21All views are complemented by key features that offer the possibility to track the performance information and the characters in the play. These two features are available through dropdown menus at the top of the text. The performance information menu provides details on the characters on stage, the costumes used by them, the props mentioned, and the décor used for that scene, and the option ‘Track Characters’ highlights the names of the characters in the current scene. Finally, we have a third menu called ‘Go to’ that allows the browsing of the acts and scenes and an easy navigation through the text.

22Decidedly, a key advantage of the edition is the great amount of notes and bibliographical information. The text is extensively and wisely annotated; by hovering the pointer over the note number, a tooltip appears with the corresponding note text, and a new tab opens with all the notes when clicked on. The notes cover contextual, bibliographical, performative, and translational issues. Certain lexical issues, which may result in unusual words for the modern reader or actor, have the distinction of being defined by Sebastián de Covarrubias’s dictionary (1611). Furthermore, the page containing all footnotes presents clickable bibliographic items, leading to a complete reference on the ‘Bibliography’ page.

Additional Features: Indices and Map

23The edition offers a rich variety of indices regarding the names of the characters, places, occupations, sub-languages, proverbs, special terminology, and performance.

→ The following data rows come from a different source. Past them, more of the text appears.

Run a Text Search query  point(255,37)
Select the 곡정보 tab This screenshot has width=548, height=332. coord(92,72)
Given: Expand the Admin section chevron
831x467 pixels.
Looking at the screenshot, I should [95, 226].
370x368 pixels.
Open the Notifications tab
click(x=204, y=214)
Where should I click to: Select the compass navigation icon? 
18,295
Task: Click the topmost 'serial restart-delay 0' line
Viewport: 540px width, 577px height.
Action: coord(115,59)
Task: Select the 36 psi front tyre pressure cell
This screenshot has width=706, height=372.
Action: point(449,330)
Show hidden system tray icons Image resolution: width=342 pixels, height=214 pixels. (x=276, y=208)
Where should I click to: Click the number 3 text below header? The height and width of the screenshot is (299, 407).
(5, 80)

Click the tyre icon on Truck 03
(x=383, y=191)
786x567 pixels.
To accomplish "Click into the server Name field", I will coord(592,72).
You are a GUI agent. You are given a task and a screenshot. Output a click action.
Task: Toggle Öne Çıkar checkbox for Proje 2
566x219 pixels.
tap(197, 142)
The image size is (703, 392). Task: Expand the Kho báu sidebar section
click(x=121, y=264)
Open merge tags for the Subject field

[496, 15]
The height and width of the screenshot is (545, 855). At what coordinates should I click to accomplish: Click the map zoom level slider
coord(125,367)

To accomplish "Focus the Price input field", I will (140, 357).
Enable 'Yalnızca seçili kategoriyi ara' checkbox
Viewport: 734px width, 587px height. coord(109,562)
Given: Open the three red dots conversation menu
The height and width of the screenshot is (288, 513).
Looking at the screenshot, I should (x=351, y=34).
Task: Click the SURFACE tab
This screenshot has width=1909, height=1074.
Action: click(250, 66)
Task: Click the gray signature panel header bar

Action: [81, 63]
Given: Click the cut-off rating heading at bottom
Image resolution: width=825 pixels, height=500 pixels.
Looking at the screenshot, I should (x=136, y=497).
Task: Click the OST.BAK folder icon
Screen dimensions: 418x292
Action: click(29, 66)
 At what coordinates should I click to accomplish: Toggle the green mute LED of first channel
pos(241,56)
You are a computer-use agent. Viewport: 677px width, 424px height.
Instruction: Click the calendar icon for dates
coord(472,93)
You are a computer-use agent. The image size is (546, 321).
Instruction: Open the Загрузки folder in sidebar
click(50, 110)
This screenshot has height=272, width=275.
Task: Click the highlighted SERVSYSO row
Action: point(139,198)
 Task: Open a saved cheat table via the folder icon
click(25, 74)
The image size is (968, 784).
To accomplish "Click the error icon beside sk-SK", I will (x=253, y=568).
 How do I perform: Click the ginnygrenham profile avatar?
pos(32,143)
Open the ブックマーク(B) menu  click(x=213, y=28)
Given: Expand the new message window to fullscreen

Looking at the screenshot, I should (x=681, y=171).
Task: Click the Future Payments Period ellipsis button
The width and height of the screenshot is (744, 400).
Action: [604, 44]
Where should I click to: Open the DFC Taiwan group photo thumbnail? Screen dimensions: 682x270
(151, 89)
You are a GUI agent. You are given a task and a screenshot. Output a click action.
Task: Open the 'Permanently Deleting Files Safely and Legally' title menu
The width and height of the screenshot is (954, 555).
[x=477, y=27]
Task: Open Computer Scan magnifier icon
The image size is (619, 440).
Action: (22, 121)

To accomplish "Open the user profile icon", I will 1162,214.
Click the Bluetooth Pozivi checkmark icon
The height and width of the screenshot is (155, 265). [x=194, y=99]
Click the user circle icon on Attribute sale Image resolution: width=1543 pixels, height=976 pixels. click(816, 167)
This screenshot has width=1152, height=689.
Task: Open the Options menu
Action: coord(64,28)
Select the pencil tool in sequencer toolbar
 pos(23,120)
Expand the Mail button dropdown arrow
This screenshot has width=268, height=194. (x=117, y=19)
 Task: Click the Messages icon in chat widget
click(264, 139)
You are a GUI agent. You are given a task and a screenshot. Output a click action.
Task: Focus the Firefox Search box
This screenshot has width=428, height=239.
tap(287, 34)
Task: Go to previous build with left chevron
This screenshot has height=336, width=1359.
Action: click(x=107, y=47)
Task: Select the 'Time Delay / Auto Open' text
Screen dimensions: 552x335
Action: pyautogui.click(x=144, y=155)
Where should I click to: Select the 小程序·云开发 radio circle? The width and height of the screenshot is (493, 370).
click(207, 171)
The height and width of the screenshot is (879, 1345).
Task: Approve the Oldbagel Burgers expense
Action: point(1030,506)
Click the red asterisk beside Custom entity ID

They reflect the editor’s intentions of providing a guided depiction of the author, a better contextualized overview of his intellectual and literary world, and especially his language, full of a rich variety of registers, proverbs, and slang terms. The aim is to surpass the still very useful concordances in full text offered by the Biblioteca Miguel de Cervantes.10 In addition, the indices reflect the value and the work done in the text encoding labor, an accurate conceptual model that makes the most of the wealth of Cervantes’s language. As indicated by the editor, the model could certainly be applied to the other plays and works of the author of Don Quixote, providing scholars with an extraordinary source for critical material.11

Fig. 5: Index of Specialist Terminology.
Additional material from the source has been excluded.